I would say my personal beliefs are somewhere in between, which is that you always want to appoint the best people but, at the same time, you want to bear that in mind. You have to bear in mind the bias point that I spoke about earlier, which I think exists in all of us for everything. If a tiger walked into the room, we would all run to the other side of the room, because we have a sense of what tigers might do. I think it is silly for us to deny that we all have bias about everybody and about all sorts of things. You have to always be checking yourself when it comes to that kind of thing when you are appointing.

It is also the case that you want to appoint the best people. For instance, in running my school, because we have lots and lots of ethnic minority children, I am always on the lookout for a variety of different ethnic minority speakers to come in to speak to the children about their different careers. I suppose you could ideally say. “If you don’t see it, can you do it? Can you envisage yourself doing it?

It does not necessarily mean that they need to have all ethnic minority teachers but, if they never saw anybody from an ethnic minority in a position of authority or power, I do think that they would struggle. It is somewhere in between, and it is more nuanced than the argument often suggests. It is difficult for people in positions like mine because you are trying to balance all these things.

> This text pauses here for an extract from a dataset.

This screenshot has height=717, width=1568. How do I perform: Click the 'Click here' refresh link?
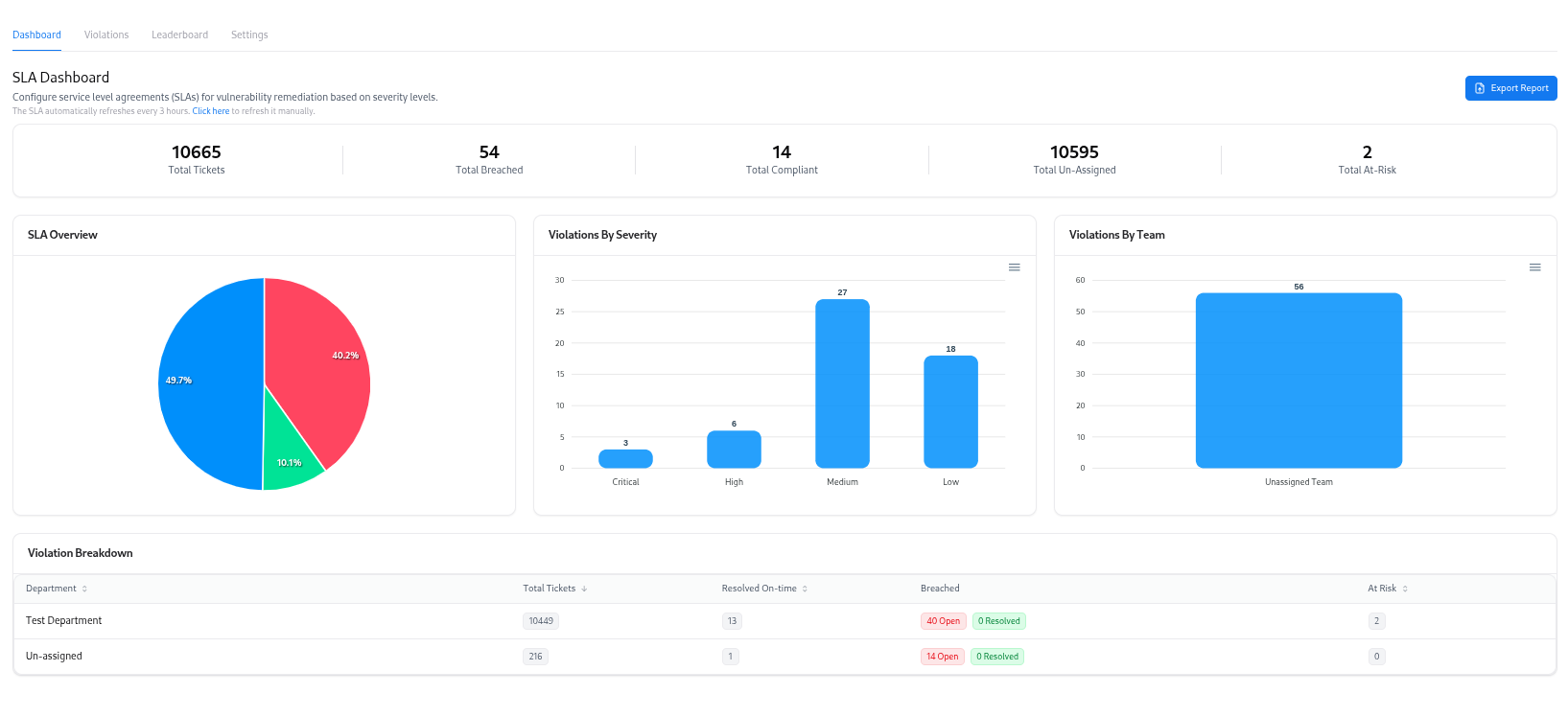click(210, 111)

On what Anum was saying, I understand her concerns. I do get that. At the same time, we wanted to recommend the best people. I believe we did that. You are looking at what you see in front of you and what they say. Even that is a fascinating conversation around: when you do job interviews, is it right to have an interview process like that at all? Do people from different sorts of backgrounds necessarily perform best when they are put under that kind of scrutiny at interview?

At the school, for instance, we try very hard to do it—we never do panel interviews, because that makes people uncomfortable and will favour the best school, the person who has more advantages. Organisations should always think about these things. It is a big question. We could talk for hours about it but, yes, it is an interesting one.

Chair: Thank you. Can I take this opportunity on behalf of the Committee to thank all of our witnesses this afternoon? It has been hugely informative, and we look forward to seeing you next year.